Text for analysis ▸
◇ ◇ ◇ ◇ ◇ ◇ ◇
Episode Summary
Wednesday’s show is a real bouquet of rot: maggot-filled cat litter, horny Florida lesbians, self-righteous robo-taxis, one woman’s passionate defense of her pubic hedge, and a pair of preachers who sound like they both need to be tranquilized before Sunday service.
Opening Chaos
- The episode kicks off with a mentally handicapped rendition of Proud Mary, which somehow rolls directly into the return of Prescription Lady, now remixed into a full-blown crystal-meth pop icon.
- Tim debuts a fresh musical abomination built from her one-word discography, including a tweaker rewrite of I Am a Happy Mall Walker Girl. Against all reason, it kind of slaps.
- Listener feedback continues pouring in for Prescription Lady, who has apparently become DV’s newest accidental superstar without ever learning a second lyric.
Ongoing Freaks / Updates
- Rachel Gerster somehow finds a new bottom by filming a litter box crawling with live maggots and angrily blaming everyone else for it. The phrase maggots in my cat litter will now haunt your day.
- The camera lingers lovingly on shit clumps, worms, mold, and all the other luxury amenities in Rachel’s home, just in case you were still on the fence about calling animal control.
- Yesterday’s “I love my viewers” energy is gone. Today it’s pure resentment, insect larvae, and a very strong argument for never owning pets if your housekeeping style is biohazard.
⛪ Holy Shit Department
- Pastor Manning returns in full demon mode, opening a sermon with the N-word and then unloading on Mondani, immigrants, free bus rides, grocery giveaways, and apparently anyone who enjoys not starving.
◇ ◇ ◇ ◇ ◇ ◇ ◇
Your goal ▸ Write the next part of the podcast episode summary, starting after its final line. The rows that follow come from a separate source.

Extracted material ▸
◇ ◇ ◇ ◇ ◇ ◇ ◇
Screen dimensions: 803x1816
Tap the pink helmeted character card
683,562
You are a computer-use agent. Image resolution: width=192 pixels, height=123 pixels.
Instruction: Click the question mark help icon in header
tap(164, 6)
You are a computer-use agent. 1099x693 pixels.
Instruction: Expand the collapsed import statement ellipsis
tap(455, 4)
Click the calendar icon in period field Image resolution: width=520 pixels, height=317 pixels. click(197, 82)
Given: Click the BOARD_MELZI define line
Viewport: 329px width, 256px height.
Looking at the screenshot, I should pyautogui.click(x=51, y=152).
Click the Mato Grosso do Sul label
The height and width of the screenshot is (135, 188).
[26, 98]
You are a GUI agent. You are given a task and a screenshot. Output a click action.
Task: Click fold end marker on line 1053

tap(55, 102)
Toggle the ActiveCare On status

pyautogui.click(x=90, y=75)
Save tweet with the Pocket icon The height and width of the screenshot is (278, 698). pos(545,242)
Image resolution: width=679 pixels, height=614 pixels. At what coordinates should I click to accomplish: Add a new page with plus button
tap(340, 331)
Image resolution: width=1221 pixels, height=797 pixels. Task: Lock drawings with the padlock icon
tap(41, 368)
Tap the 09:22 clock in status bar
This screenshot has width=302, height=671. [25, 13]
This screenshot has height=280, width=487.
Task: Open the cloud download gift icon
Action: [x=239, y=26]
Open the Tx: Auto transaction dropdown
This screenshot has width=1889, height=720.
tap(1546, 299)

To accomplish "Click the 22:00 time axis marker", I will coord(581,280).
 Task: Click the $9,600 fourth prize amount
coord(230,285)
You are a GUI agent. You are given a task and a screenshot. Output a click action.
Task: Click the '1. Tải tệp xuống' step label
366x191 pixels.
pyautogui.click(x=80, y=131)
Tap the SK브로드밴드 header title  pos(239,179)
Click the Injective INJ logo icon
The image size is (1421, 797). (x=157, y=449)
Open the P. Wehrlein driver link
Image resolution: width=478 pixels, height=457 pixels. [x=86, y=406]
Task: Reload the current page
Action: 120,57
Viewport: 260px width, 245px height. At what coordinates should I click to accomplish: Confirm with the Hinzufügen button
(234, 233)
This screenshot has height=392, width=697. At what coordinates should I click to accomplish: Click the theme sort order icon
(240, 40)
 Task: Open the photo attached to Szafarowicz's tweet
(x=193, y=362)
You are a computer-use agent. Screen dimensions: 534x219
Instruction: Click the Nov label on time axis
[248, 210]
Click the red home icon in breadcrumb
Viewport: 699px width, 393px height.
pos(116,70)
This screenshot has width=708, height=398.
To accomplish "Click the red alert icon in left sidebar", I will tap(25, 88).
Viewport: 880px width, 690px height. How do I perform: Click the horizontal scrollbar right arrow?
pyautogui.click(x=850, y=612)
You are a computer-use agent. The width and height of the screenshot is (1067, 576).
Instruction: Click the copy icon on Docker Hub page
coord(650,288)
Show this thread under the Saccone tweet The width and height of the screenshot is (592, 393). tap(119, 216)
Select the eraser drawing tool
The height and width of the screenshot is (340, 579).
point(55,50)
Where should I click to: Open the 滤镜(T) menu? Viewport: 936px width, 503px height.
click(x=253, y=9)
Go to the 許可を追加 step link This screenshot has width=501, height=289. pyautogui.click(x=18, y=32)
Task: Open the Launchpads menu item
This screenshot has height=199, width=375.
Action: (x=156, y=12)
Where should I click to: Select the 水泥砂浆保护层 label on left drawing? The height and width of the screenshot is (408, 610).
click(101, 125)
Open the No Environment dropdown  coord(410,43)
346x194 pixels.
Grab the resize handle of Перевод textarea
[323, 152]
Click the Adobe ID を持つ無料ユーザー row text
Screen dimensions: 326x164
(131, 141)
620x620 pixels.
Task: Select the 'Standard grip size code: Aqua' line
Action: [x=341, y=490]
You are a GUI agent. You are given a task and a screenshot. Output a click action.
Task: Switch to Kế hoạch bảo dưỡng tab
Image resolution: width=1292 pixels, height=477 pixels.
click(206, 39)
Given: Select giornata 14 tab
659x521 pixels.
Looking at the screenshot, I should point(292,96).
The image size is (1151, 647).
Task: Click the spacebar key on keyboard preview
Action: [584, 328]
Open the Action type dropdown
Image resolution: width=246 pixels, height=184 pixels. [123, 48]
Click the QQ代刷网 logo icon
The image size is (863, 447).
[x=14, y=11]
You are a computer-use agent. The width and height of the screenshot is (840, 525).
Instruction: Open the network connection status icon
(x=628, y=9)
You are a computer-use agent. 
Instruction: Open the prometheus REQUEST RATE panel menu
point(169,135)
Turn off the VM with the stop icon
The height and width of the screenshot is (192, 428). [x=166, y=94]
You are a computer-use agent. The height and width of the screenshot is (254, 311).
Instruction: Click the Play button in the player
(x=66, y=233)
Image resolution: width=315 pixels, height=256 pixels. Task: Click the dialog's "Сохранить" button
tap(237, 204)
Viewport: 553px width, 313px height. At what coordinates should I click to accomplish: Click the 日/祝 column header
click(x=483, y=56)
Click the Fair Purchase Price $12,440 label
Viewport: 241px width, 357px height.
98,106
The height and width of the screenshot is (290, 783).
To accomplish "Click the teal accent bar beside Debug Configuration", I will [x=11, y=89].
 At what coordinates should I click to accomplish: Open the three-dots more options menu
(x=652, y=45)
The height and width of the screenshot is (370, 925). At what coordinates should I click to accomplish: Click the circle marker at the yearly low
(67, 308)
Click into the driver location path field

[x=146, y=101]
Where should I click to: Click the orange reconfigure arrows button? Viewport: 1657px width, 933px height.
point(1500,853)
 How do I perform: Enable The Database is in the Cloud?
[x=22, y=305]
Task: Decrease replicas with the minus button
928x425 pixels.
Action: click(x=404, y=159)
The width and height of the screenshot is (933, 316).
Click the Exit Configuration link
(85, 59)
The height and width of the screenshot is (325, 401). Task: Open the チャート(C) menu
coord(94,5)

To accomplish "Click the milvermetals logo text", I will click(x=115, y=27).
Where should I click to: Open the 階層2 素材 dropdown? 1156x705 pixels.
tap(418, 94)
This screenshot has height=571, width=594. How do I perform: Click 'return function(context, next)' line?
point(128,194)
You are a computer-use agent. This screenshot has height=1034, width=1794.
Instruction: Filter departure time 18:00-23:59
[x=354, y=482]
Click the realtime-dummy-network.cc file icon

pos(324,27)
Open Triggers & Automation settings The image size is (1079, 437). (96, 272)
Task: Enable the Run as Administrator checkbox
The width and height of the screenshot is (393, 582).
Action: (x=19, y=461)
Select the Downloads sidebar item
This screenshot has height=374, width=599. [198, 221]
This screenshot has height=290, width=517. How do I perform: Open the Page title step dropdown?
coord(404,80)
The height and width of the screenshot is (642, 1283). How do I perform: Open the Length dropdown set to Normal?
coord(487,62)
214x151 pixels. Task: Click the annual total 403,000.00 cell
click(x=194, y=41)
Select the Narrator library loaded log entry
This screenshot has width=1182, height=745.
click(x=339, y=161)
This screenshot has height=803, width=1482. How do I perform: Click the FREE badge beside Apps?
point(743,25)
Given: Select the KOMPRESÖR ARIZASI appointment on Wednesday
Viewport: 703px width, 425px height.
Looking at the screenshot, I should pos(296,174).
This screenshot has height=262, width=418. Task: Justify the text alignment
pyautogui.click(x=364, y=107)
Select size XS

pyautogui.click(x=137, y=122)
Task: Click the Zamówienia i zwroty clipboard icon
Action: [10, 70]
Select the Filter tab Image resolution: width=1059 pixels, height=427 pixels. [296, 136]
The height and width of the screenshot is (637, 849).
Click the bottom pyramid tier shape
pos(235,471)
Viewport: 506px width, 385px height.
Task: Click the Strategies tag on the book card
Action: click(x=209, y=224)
◇ ◇ ◇ ◇ ◇ ◇ ◇
Response box ▸
- Manning also claims Mondani’s wife is a lesbo, calls him a jihadist, and somehow turns public transit into a full spiritual crisis. Strong sermon, very normal church stuff.
- Pastor Steven Anderson uses the pulpit as group therapy, declaring his brother, his adult children, his fellow pastors, and a giant pile of former church members to be evil betrayers.
- Steven eventually lands on the uplifting closing message that what he really wants is speedy vengeance from God and maybe a dramatic public smiting or two.
Performance Art from the Bush Zone
- A spoken-word poet delivers an earnest ode to her thick pubic hair, describing it as protective fencing, feminine wilderness, and a bristly warning system for unwanted fingers.
- The piece gets a little funnier once you remember she’s literally in the middle of a bikini wax while pretending the jungle is sacred and untouchable.
Reality TV Madness
- A guy pulled over in a Click It or Ticket stop chooses the bold legal strategy of smashing his own expensive sunglasses, ripping up cash, and acting like a complete toddler over a $10 seatbelt ticket.
- Police quickly upgrade the vibe from “routine traffic stop” to “is this idiot drunk,” all because one man couldn’t emotionally survive being told to hand over his license.
️ Distorted News
- A recent high school graduate in California blows his hand clean off with a powerful illegal firework outside an In-N-Out Burger. Graduation is over, and so is hand modeling.
- Tim suggests the obvious medical solution: if the victim has a twin brother, then congratulations, there’s technically a spare hand in the family.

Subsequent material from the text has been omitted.